As far as Endemol Shine India is concerned, our relationship with broadcasters is mutually beneficial. Colors for example has lapped up our formats for reality television quite well. They have taken Bigg Boss and Khatron Ke Khiladi to the next level, with a huge push on the marketing and celebrity side as well as by simply scaling up the content. They believe in airing disruptive content and we tend to have a lot of that.


Out of all the reality shows you have produced or been part of, which has been the most challenging?

They were all challenging and fun in their own right. But if I had to pick and choose, I found producing five seasons of The Great Indian Laughter Challenge a refreshing experience. It was a challenge because it was an unchartered territory for Indian reality TV. We couldn’t pre-calculate the parameters and variables involved that could go right or wrong for the show. It was all new for us. Comedy wasn’t mainstream those days. It was in the realm of smaller events. We picked it up and established an entire genre of reality shows from it.


With VOD platforms like Hotstar, Voot, HOOQ, ErosNow et al emerging as the new medium for content consumption, how is Endemol positioning itself in the programming ecosystem?

We are already creating and producing digital content formats for some of these OTT players. We have brought in formats from our international partners because those are evolved markets familiar with OTT and digital content. We are in talks with some of these players to see how we can start mounting them up.


Is India finally catching up to short format fiction shows?

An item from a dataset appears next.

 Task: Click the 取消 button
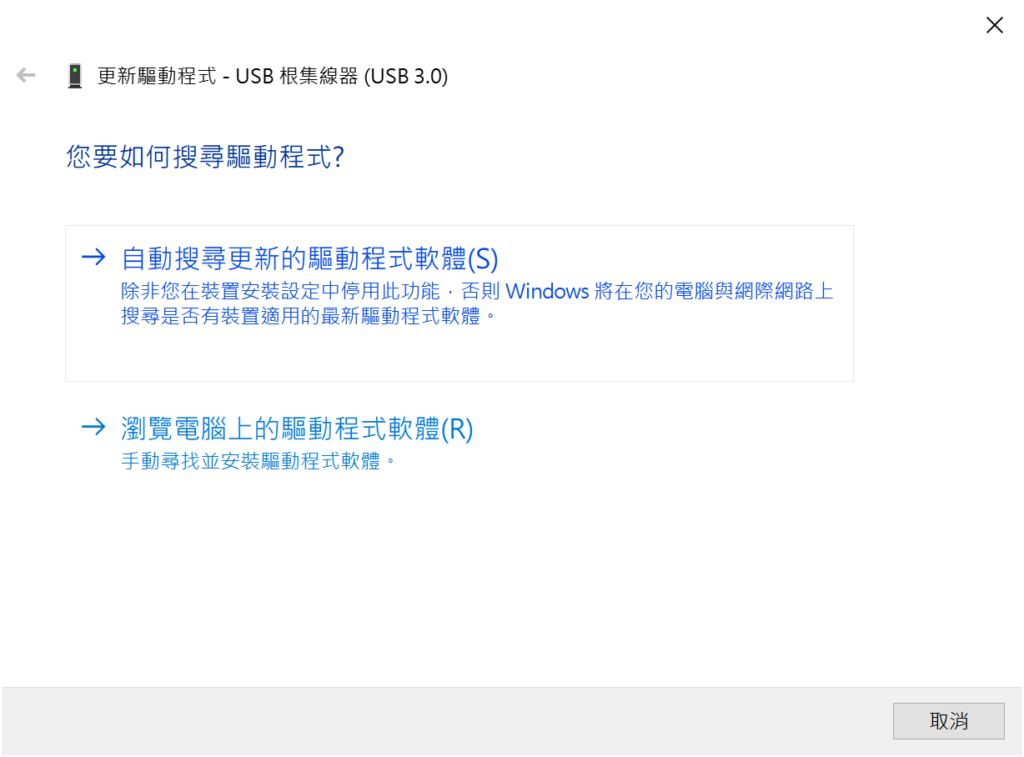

The shortening of content is bound to happen due to fragmentation of mediums and due to the gradually reducing attention span of viewers. People are getting restless. They want to see the start and end of a scripted program and binge watching is becoming a concept as well. People now want to watch and complete a series maybe within one or two weekends or maybe over a month. With this viewing behaviour spreading across genres, producers must also shift and re-think in that direction, and go for more and more finite shows.


What does week 41 and 42 BARC data mean for you as a content provider?

It’s still too early to comment or even start shifting gears based on the data. Let the ecosystem stabilise and settle a bit. It is just about stabilising, so we must wait before forming any opinions based on it or our content strategy. The new numbers will throw us new trends as well, and we are keeping an eye on them for new possible show concepts.